Innanzi tutto vi sono molte opere inedite. Per esempio, il “Ritratto del Cardinale Rezzonico” di Mengs e l’“Amore e Psiche” della Kauffmann, associato a quello di Giani per Palazzo Altieri a Roma. Importanti anche i capolavori di Batoni e naturalmente quelli di Canova: i bassorilievi di Ca’ Rezzonico, le sue note tempere e soprattutto il gesso di “Venere e Adone” da Possagno. Sempre in ambito di Neoclassicismo affermato vi è l’inedito “Ritratto di Giuseppina” dell’Appiani, recentemente ritrovato, collocato in pendant a quello di Napoleone proveniente dalla Scozia, e poi, sempre di Appiani, il ritratto di Petie (governatore di Milano dopo Marengo) con i figli, in pendant con quello di moglie e figli. Ritratti che sono già una prima idea per i futuri “Fasti di Napoleone”, destinati alla Sala delle Cariatidi. Non mancano vieppiù i paesaggi come visione “sublime” dei fenomeni naturali. Il caso del Vesuvio (colpì molto l’eruzione del 1769) è emblematico, e opere come “L’eruzione del Vesuvio dal ponte della Maddalena” di Volaire testimoniano la nascita di una pittura di paesaggio diversa dal vedutismo tradizionale, soprattutto nell’Italia meridionale. Tra le arti decorative, documentate da numerose manifatture di rilievo (la Reale Fabbrica di Napoli, la Ginori e molte altre), vi sono altresì importanti novità, come nel caso del centrotavola di Giuseppe Volpato, proveniente da Bassano del Grappa.
Qual è, in conclusione e in sintesi, la natura dello stile neoclassico che questa mostra ci può far conoscere?

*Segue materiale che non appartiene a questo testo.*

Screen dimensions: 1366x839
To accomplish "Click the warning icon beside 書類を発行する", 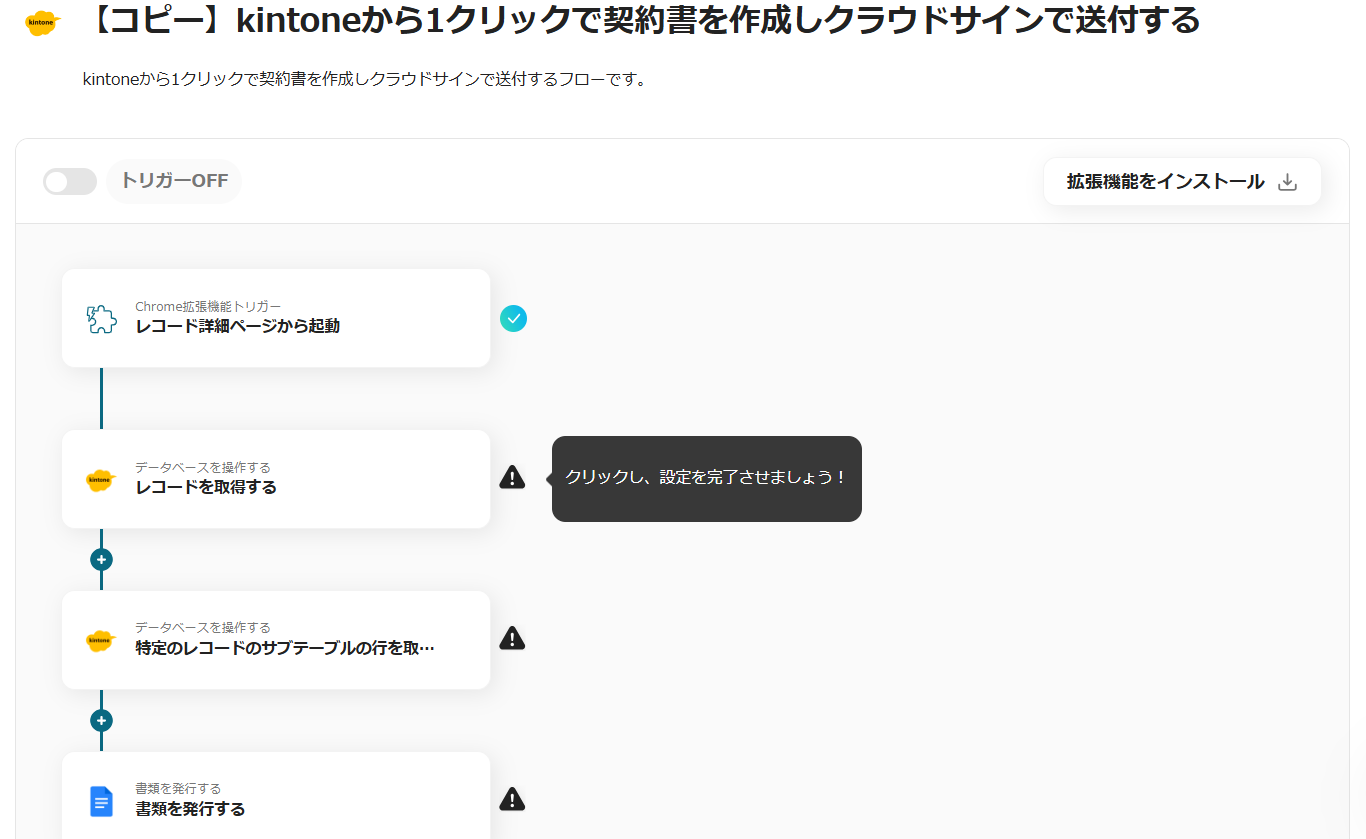I will [x=512, y=799].
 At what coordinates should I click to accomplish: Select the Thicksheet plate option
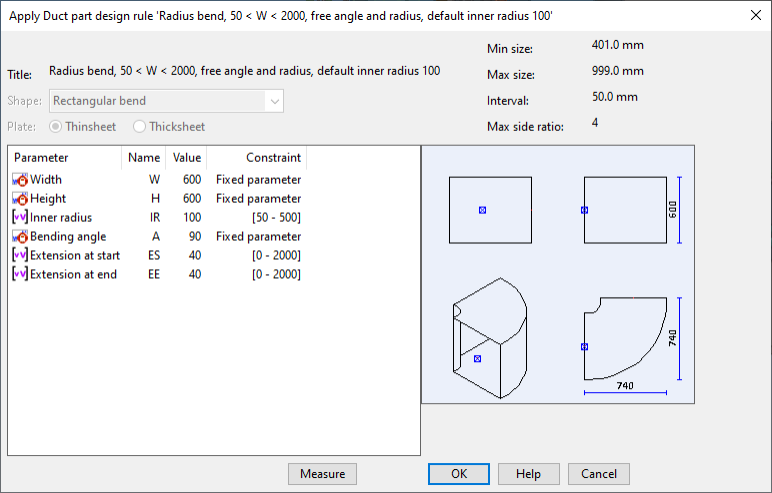(x=139, y=127)
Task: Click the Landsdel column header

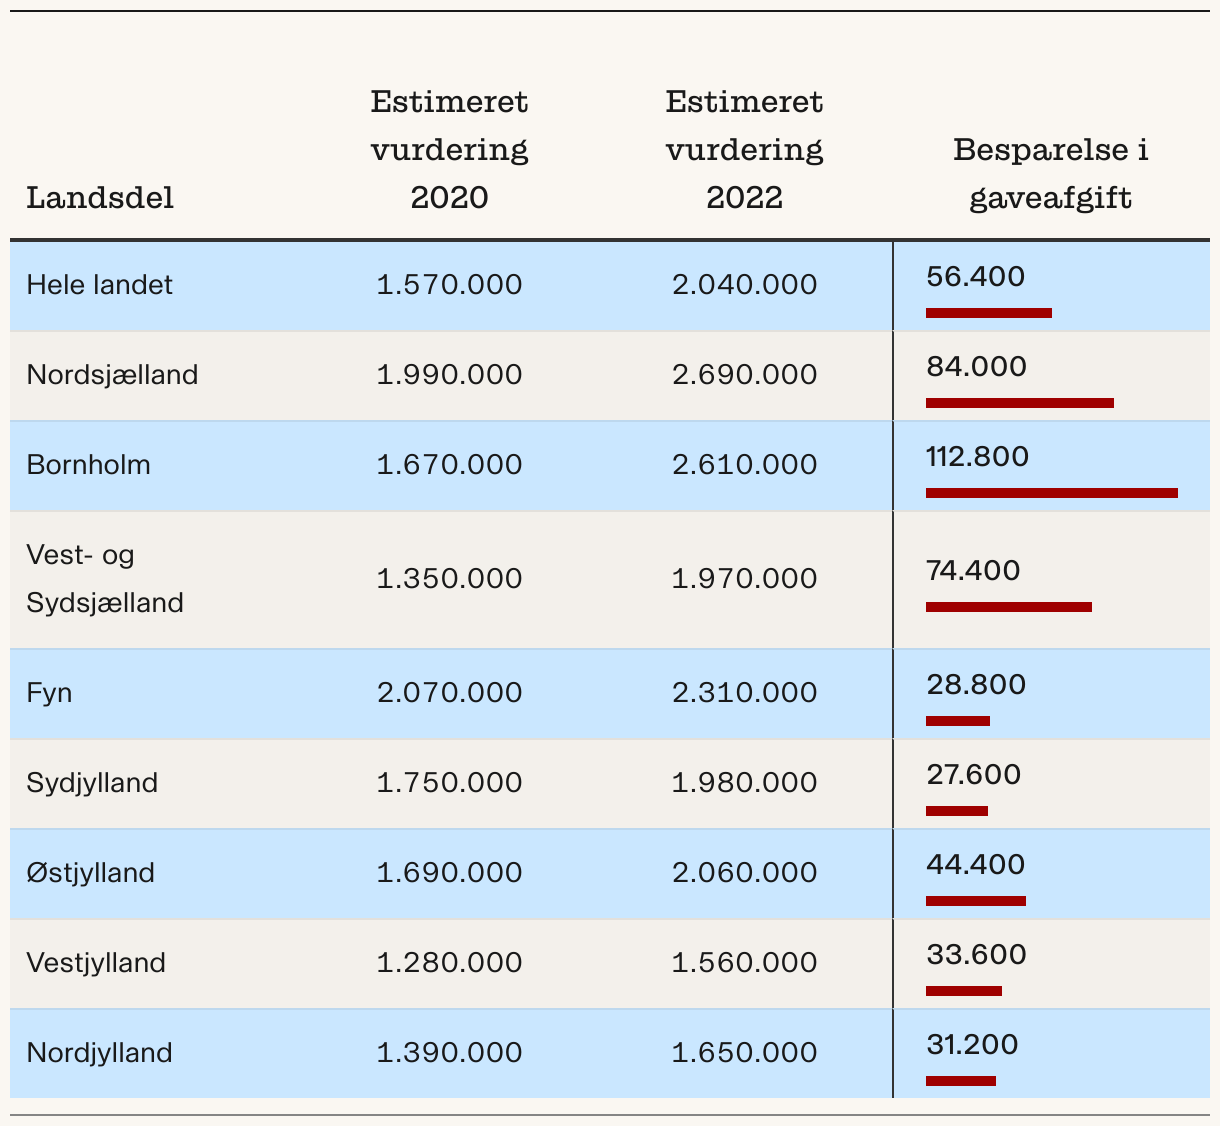Action: pyautogui.click(x=100, y=197)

Lo scopo è in generale quello di riconsiderare il Neoclassicismo in maniera non convenzionale. Mostrare in sostanza al pubblico come coesistano in realtà tanti neoclassicismi; come perduri e sopravviva ancora il naturalismo barocco e come nasca intanto il Preromanticismo, che aprirà al Romanticismo, mentre il Neoclassicismo si trasformerà in Stile Impero. Una visione caleidoscopica e sfaccettata dunque, libera da schemi troppo rigidi e più semplicemente sintomatica di un momento di mutamento forte.